On the Corniche

On the Corniche

Thursday, March 18, 2010

There are no Irish in Senegal

Well maybe a few, but they certainly did not go to the one Irish Pub in Dakar last night.

The holiday began well. Class started at 10:30, so we made fried plantains before. Any down time = food, I guess. Abby, Alisa and I bought the fruit from my husband's stand down the corner (for $1), sugar from the boutique/snack shack/cell phone credit/choco-bread stand across from our school office, and found a relatively clean pan in the kitchen.

Maybe not quite like those at Pambiche...


...but this was after a LOT were eaten. The sugar was key. I am a serious toggkat now (chef). (The girl on the right, Alisa, is wearing her shirt she dyed in the batik workshop a few weeks ago. I think it turned out pretty incredibly. You will note that there will never be a picture of me in mine).

After lunch we had our art workshop at the Village des Arts. I was in the bronze workshop...which was as much a misnomer as "Le Celtic" Irish pub. (It was as Irish as the Ethiopian restaurant).

We never actually saw any bronze, but it was incredible all the same. I learned the way you make a bronze sculpture is to create a shape in wax, which will then be cast in plaster, the wax is melted and the remaining plaster shape is filled with the bronze.

So, I was supposed to create something out of wax. I tried a hand. I really can't understand why, thinking about it now. I don't even like my own hands. Since when are hands something I can draw? on paper? in two dimensions with a pencil and many erasers?

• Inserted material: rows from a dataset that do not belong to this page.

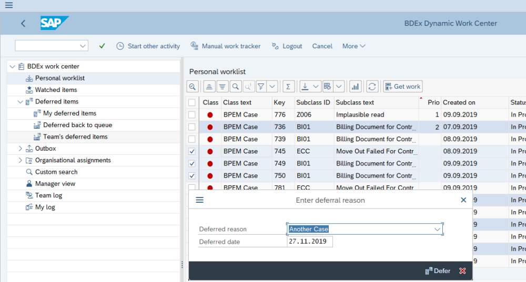
Task: Click the Sort descending toolbar icon
Action: (x=222, y=87)
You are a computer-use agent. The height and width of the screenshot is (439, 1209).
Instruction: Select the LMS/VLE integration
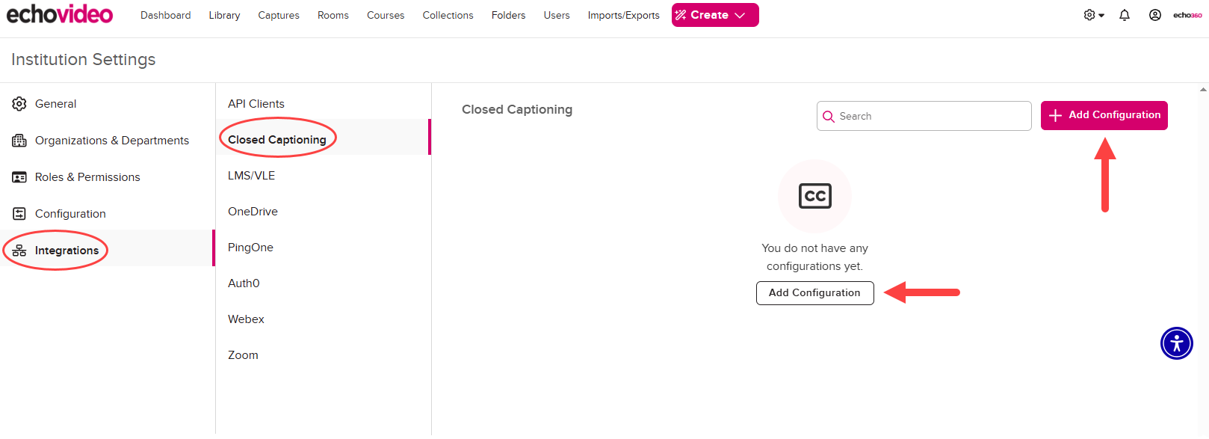tap(251, 176)
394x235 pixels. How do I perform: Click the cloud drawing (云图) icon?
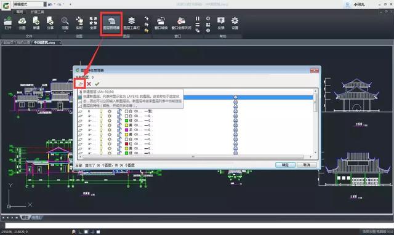pyautogui.click(x=22, y=23)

We'll see in a month when we get the sculptures at the final semester party. By then maybe I'll have forgotten I made a hand, and I'll appreciate the bronze bowl-like figure I've made...


This was our station for three days. The green is a gas tank used to heat up the wax so it was supposedly malleable...I also have no pictures of the hand.


Yes more food. Snack after the strenuous two-hour art class, at La Gondole. Their ketchup and mustard is so classy, and they sell the best ginger juice by the goblet.

Nothing really exciting to show. I should start stealing more pictures so you have something more to look at. Just my non-Irish St. Patrick's Day. I think the pub did have an Irish flag, and it was called a "pub."